It's time for management and sales teams to dig in and really take a look at how to establish your team's sales goals. Now's the time when you shoot for the moon, go for the gusto, and all those other tired old clichés.
As a manager, require each of your salespeople to turn in her sales goals for the coming year. Many people are firm believers in having those goals in writing. They're much more powerful and everyone knows where she stands at all times if goals are written down. You can also encourage each member of your team to write down her own personal goals.
You're probably familiar with the S.M.A.R.T. acronym for goals. There are a few different versions, but the one to reference now:
Specific: Be as specific as possible. What do you want to do and when do you want to do it by?
Measurable: Make your goal something you can actually measure your progress on. "I want to get better" doesn't give you a very good measuring stick. "I want to increase my sales by 20 percent" is measurable.
Attainable: Simply, make your goal something you can accomplish. A vacation home on the moon isn't achievable; a vacation home in Maui may be.
Realistic: Make sure you can achieve your goal in the time you're allowing yourself. You can lose 50 pounds — that's attainable — but realistically you can't do it in two weeks.
Time-bound: Set a deadline for when you want to achieve your goal. Give yourself a due date.
As your team works through its goals, make sure each goal meets the S.M.A.R.T. criteria. This makes you think about each goal in detail and drill down to the core of what you're truly trying to attain. For example, someone can write "I want to increase my sales." That's way too vague. Have her set a specific number. Something like, "I want to increase my sales by $100,000."

□ □ □ □

▶ _Brief 1_
What example of a measurable goal does the passage on setting sales goals give?
▶ _Brief 2_
Print the part of the sales-goals passage that starts with the words "Measurable: Make your" and stops after the words "a due date.".

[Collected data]

□ □ □ □

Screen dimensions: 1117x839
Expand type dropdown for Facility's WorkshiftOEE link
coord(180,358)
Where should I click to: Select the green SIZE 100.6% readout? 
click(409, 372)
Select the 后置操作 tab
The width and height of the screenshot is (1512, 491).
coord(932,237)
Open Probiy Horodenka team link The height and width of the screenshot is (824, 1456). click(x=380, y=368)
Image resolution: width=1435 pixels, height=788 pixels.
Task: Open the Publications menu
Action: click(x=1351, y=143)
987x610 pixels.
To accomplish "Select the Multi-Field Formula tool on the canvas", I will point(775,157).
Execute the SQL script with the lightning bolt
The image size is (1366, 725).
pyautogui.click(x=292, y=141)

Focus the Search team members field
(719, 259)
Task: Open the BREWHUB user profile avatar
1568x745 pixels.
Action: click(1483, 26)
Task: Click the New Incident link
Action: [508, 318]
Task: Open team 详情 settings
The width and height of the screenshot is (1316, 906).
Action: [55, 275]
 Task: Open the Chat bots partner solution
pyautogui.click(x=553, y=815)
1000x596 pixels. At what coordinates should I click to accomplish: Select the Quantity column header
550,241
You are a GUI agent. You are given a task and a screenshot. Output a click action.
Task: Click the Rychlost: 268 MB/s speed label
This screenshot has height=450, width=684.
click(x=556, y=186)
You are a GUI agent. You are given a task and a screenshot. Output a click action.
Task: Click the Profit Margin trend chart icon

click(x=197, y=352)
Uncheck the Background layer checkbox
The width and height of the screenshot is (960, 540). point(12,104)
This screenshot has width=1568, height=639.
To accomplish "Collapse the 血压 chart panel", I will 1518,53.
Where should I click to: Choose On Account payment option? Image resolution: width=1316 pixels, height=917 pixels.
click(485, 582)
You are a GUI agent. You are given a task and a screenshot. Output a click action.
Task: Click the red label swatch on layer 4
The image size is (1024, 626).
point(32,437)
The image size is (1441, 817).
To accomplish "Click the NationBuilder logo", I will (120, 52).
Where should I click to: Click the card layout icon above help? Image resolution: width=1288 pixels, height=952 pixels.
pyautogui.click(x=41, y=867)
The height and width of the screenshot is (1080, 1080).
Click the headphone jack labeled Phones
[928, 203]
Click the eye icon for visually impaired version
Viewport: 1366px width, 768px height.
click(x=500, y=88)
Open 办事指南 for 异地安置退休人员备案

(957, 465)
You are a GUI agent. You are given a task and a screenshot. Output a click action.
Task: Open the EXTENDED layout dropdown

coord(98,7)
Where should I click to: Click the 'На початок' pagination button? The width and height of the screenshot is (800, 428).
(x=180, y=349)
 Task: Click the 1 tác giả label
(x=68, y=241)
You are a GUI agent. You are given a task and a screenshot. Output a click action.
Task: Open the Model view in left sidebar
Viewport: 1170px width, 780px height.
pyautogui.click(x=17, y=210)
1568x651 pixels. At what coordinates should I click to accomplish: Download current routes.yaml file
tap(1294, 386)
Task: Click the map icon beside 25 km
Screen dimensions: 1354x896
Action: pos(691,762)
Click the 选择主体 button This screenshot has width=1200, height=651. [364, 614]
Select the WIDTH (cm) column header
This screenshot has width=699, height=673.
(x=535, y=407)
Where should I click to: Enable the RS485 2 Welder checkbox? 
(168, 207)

□ □ □ □

▶ _Answer 1_
"I want to increase my sales by 20 percent."

▶ _Answer 2_
Measurable: Make your goal something you can actually measure your progress on. "I want to get better" doesn't give you a very good measuring stick. "I want to increase my sales by 20 percent" is measurable.
Attainable: Simply, make your goal something you can accomplish. A vacation home on the moon isn't achievable; a vacation home in Maui may be.
Realistic: Make sure you can achieve your goal in the time you're allowing yourself. You can lose 50 pounds — that's attainable — but realistically you can't do it in two weeks.
Time-bound: Set a deadline for when you want to achieve your goal. Give yourself a due date.